# Orijen ?



## zellko

I bought a trial bag of Orijen. Both dogs love it, BUT can't really manage the big kibble size. Do any of you feed it and what do you do? I don't see a small dog version. I've thought of pulverizing it in the blender.


----------



## SinisterKisses

BEST FOOD EVER.

Weird that your guys are having a hard time with the kibble size though. Finley has eaten their puppy food, which has the same size kibbles as their other varieties, since he was bout 8 or 9 weeks old and a tiny 1.5lbs. It slowed him down a bit at the time, as he was used to a much smaller kibble, but he had no problem with it. Now, at four months old and 3.7lbs, he doesn't even chew half the time lol. Gizmo has no problem with it either, and he's 5lbs.

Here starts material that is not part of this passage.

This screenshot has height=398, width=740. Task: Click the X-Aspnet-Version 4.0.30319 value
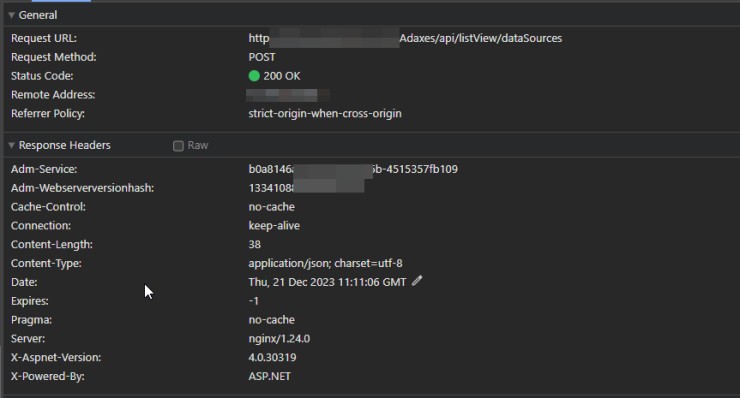point(272,357)
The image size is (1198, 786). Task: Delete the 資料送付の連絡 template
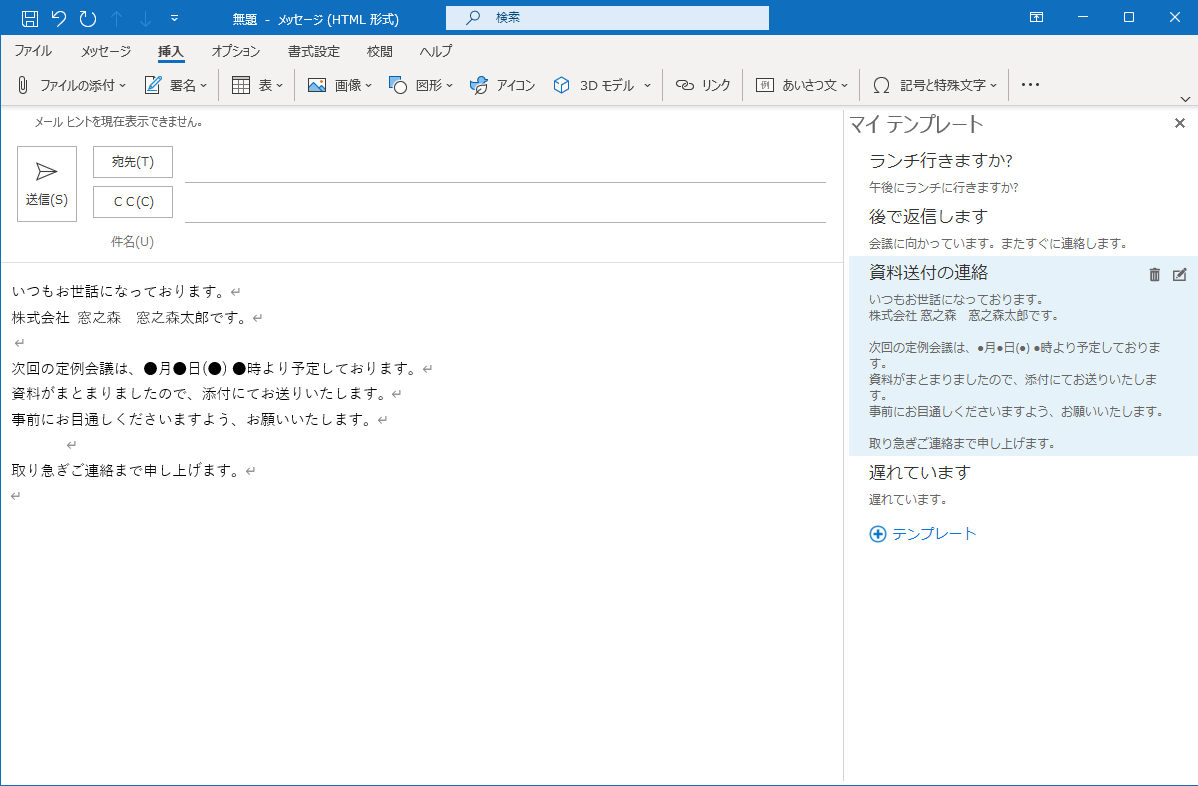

You could try adding a bit of warm water to it to soften the kibbles, which will make it easier to chew.

Not sure what the variety the trial bag you have is, but I HIGHLY HIGHLY HIGHLY recommend their Six Fish version over the regular adult


----------



## Onyx

I feed a wide variety of foods, Orijen Tundra kibble included. Onyx has absolutely no problems crunching right through them. She has tried all of their different flavors.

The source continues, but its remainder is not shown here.